She quested. Not as I did, toward a specific beast, or to read what might be close by. I discarded the word I had always given to my sensing. Kettricken did not seek after anything with her Wit. It was as she said, simply a being, but it was being a part of the whole. She composed herself and considered all the ways the great web touched her, and was content. It was a delicate and tenuous thing and I marveled at it. For an instant I, too, relaxed. I breathed out. I opened myself, Wit wide to all. I discarded all caution, all worry that Burrich would sense me. I had never done anything to compare it with before. Kettricken’s reaching was as delicate as droplets of dew sliding down a strand of spiderweb. I was like a dammed flood, suddenly released, to rush out to fill old channels to overflowing and to send fingers of water investigating the lowlands.
Let us hunt!
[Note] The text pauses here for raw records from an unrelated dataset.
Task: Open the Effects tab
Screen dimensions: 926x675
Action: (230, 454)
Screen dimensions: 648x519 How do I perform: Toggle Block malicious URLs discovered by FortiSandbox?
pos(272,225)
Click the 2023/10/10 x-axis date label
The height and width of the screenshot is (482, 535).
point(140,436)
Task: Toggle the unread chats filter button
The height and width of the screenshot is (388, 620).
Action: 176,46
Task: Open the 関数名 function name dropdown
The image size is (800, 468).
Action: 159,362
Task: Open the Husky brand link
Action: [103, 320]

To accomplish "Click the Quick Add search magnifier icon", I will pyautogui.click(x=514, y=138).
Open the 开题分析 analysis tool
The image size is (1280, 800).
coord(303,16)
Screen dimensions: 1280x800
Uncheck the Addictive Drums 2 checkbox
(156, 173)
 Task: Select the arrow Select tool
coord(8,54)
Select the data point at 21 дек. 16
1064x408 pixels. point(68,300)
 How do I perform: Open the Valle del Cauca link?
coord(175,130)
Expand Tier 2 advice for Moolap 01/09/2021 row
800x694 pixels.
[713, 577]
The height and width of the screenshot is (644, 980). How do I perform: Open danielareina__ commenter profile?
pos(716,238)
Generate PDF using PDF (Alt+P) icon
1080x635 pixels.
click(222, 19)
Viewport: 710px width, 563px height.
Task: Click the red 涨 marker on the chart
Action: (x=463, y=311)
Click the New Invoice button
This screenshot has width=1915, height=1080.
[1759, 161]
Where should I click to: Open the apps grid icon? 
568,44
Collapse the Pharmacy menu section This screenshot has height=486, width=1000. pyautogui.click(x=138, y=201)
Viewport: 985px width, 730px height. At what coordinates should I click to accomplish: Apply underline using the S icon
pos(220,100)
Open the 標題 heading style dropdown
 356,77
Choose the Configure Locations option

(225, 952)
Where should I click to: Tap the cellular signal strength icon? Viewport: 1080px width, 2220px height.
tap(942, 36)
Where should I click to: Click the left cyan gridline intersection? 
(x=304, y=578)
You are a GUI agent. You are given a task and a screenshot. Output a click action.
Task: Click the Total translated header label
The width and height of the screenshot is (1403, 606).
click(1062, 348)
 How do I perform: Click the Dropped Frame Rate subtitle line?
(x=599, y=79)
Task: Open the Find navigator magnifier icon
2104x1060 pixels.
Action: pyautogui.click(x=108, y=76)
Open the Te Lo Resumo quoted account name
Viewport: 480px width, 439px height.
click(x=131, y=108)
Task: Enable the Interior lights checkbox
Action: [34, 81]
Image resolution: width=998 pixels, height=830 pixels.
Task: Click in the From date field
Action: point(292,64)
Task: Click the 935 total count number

The Wolf, joyfully.
In the stables, Burrich straightened from cleaning a hoof, to frown at no one. Sooty stamped in her stall. Molly shrugged away and shook out her hair. Across from me, Kettricken started and looked at me as if I had spoken aloud. A moment more I was held, seized from a thousand sides, stretched and expanded, illuminated pitilessly. I felt it all, not just the human folk with their comings and goings, but every pigeon that fluttered in the eaves, every mouse that crept unnoticed behind the wine kegs, every speck of life, that was not and never had been a speck, but had always been a node on the web of life. Nothing alone, nothing forsaken, nothing without meaning, nothing of no significance, and nothing of importance. Somewhere, someone sang, and then fell silent. A chorus filled in after that solo, other voices, distant and dim, saying, What? Beg pardon? Did you call? Are you here? Do I dream? They plucked at me, as beggars pluck at strangers’ sleeves, and I suddenly felt that if I did not draw away, I could come unraveled like a piece of fabric. I blinked my eyes, sealing myself inside myself again. I breathed in.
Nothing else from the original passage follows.